> _OBJECTIF_: Restituez mot pour mot l'ensemble des items ci-dessous, sans en modifier aucune ligne.

——————————

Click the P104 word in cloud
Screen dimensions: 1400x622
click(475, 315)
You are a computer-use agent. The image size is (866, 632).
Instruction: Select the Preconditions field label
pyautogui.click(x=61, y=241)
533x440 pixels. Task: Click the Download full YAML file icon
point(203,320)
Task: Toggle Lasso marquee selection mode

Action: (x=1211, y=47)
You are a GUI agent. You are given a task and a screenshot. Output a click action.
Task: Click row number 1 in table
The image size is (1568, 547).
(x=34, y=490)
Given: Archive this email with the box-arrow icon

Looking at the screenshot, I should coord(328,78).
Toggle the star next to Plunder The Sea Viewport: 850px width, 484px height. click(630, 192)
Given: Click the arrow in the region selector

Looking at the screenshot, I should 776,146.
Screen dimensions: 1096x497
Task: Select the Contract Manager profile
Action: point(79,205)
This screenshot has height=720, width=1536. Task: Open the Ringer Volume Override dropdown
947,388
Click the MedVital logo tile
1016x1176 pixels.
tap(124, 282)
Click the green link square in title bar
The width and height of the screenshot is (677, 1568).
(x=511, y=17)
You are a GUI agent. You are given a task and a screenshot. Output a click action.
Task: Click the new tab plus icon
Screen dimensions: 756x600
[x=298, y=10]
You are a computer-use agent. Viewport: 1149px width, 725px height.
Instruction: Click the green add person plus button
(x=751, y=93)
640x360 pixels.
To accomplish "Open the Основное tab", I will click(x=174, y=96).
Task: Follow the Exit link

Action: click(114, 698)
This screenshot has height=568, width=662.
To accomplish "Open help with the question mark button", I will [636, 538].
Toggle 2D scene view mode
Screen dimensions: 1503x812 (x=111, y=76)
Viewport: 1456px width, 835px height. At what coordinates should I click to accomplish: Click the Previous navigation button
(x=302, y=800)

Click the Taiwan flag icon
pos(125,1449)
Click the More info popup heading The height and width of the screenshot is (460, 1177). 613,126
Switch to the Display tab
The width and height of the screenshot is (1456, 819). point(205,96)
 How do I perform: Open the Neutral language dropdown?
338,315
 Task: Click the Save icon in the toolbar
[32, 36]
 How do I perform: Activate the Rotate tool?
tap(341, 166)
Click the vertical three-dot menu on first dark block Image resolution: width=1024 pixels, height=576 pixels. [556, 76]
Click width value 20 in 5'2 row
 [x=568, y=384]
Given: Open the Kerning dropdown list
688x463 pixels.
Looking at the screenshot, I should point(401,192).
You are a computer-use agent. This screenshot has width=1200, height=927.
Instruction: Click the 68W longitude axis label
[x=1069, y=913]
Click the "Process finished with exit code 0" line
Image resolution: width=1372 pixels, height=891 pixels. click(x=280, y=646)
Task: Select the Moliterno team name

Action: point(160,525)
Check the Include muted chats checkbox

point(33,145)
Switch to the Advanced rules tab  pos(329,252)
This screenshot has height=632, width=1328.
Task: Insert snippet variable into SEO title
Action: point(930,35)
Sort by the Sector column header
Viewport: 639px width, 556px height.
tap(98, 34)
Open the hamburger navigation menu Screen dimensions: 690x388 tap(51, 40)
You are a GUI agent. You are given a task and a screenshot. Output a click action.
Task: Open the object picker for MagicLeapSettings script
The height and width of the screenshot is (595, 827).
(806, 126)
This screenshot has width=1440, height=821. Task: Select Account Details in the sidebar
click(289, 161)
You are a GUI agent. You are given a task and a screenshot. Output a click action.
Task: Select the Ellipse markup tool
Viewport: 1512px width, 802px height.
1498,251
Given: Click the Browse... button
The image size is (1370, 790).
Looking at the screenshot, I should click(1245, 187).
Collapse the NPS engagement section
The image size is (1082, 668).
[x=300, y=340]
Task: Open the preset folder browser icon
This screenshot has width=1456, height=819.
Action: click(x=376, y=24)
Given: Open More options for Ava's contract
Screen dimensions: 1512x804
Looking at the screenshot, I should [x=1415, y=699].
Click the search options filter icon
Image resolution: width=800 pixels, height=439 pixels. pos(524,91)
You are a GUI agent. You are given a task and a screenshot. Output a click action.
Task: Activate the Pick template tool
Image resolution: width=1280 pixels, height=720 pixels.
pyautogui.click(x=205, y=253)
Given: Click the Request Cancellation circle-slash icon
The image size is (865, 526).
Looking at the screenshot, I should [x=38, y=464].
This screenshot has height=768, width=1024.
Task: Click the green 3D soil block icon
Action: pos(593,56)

——————————

> _RÉPONSE ATTENDUE_:
Click the P104 word in cloud
Screen dimensions: 1400x622
click(475, 315)
You are a computer-use agent. The image size is (866, 632).
Instruction: Select the Preconditions field label
pyautogui.click(x=61, y=241)
533x440 pixels. Task: Click the Download full YAML file icon
point(203,320)
Task: Toggle Lasso marquee selection mode

Action: (x=1211, y=47)
You are a GUI agent. You are given a task and a screenshot. Output a click action.
Task: Click row number 1 in table
The image size is (1568, 547).
(x=34, y=490)
Given: Archive this email with the box-arrow icon

Looking at the screenshot, I should coord(328,78).
Toggle the star next to Plunder The Sea Viewport: 850px width, 484px height. click(630, 192)
Given: Click the arrow in the region selector

Looking at the screenshot, I should 776,146.
Screen dimensions: 1096x497
Task: Select the Contract Manager profile
Action: point(79,205)
This screenshot has height=720, width=1536. Task: Open the Ringer Volume Override dropdown
947,388
Click the MedVital logo tile
1016x1176 pixels.
tap(124, 282)
Click the green link square in title bar
The width and height of the screenshot is (677, 1568).
(x=511, y=17)
You are a GUI agent. You are given a task and a screenshot. Output a click action.
Task: Click the new tab plus icon
Screen dimensions: 756x600
[x=298, y=10]
You are a computer-use agent. Viewport: 1149px width, 725px height.
Instruction: Click the green add person plus button
(x=751, y=93)
640x360 pixels.
To accomplish "Open the Основное tab", I will click(x=174, y=96).
Task: Follow the Exit link

Action: click(114, 698)
This screenshot has height=568, width=662.
To accomplish "Open help with the question mark button", I will [636, 538].
Toggle 2D scene view mode
Screen dimensions: 1503x812 (x=111, y=76)
Viewport: 1456px width, 835px height. At what coordinates should I click to accomplish: Click the Previous navigation button
(x=302, y=800)

Click the Taiwan flag icon
pos(125,1449)
Click the More info popup heading The height and width of the screenshot is (460, 1177). 613,126
Switch to the Display tab
The width and height of the screenshot is (1456, 819). point(205,96)
 How do I perform: Open the Neutral language dropdown?
338,315
 Task: Click the Save icon in the toolbar
[32, 36]
 How do I perform: Activate the Rotate tool?
tap(341, 166)
Click the vertical three-dot menu on first dark block Image resolution: width=1024 pixels, height=576 pixels. [556, 76]
Click width value 20 in 5'2 row
 [x=568, y=384]
Given: Open the Kerning dropdown list
688x463 pixels.
Looking at the screenshot, I should point(401,192).
You are a computer-use agent. This screenshot has width=1200, height=927.
Instruction: Click the 68W longitude axis label
[x=1069, y=913]
Click the "Process finished with exit code 0" line
Image resolution: width=1372 pixels, height=891 pixels. click(x=280, y=646)
Task: Select the Moliterno team name

Action: point(160,525)
Check the Include muted chats checkbox

point(33,145)
Switch to the Advanced rules tab  pos(329,252)
This screenshot has height=632, width=1328.
Task: Insert snippet variable into SEO title
Action: point(930,35)
Sort by the Sector column header
Viewport: 639px width, 556px height.
tap(98, 34)
Open the hamburger navigation menu Screen dimensions: 690x388 tap(51, 40)
You are a GUI agent. You are given a task and a screenshot. Output a click action.
Task: Open the object picker for MagicLeapSettings script
The height and width of the screenshot is (595, 827).
(806, 126)
This screenshot has width=1440, height=821. Task: Select Account Details in the sidebar
click(289, 161)
You are a GUI agent. You are given a task and a screenshot. Output a click action.
Task: Select the Ellipse markup tool
Viewport: 1512px width, 802px height.
1498,251
Given: Click the Browse... button
The image size is (1370, 790).
Looking at the screenshot, I should click(1245, 187).
Collapse the NPS engagement section
The image size is (1082, 668).
[x=300, y=340]
Task: Open the preset folder browser icon
This screenshot has width=1456, height=819.
Action: click(x=376, y=24)
Given: Open More options for Ava's contract
Screen dimensions: 1512x804
Looking at the screenshot, I should [x=1415, y=699].
Click the search options filter icon
Image resolution: width=800 pixels, height=439 pixels. pos(524,91)
You are a GUI agent. You are given a task and a screenshot. Output a click action.
Task: Activate the Pick template tool
Image resolution: width=1280 pixels, height=720 pixels.
pyautogui.click(x=205, y=253)
Given: Click the Request Cancellation circle-slash icon
The image size is (865, 526).
Looking at the screenshot, I should [x=38, y=464].
This screenshot has height=768, width=1024.
Task: Click the green 3D soil block icon
Action: pos(593,56)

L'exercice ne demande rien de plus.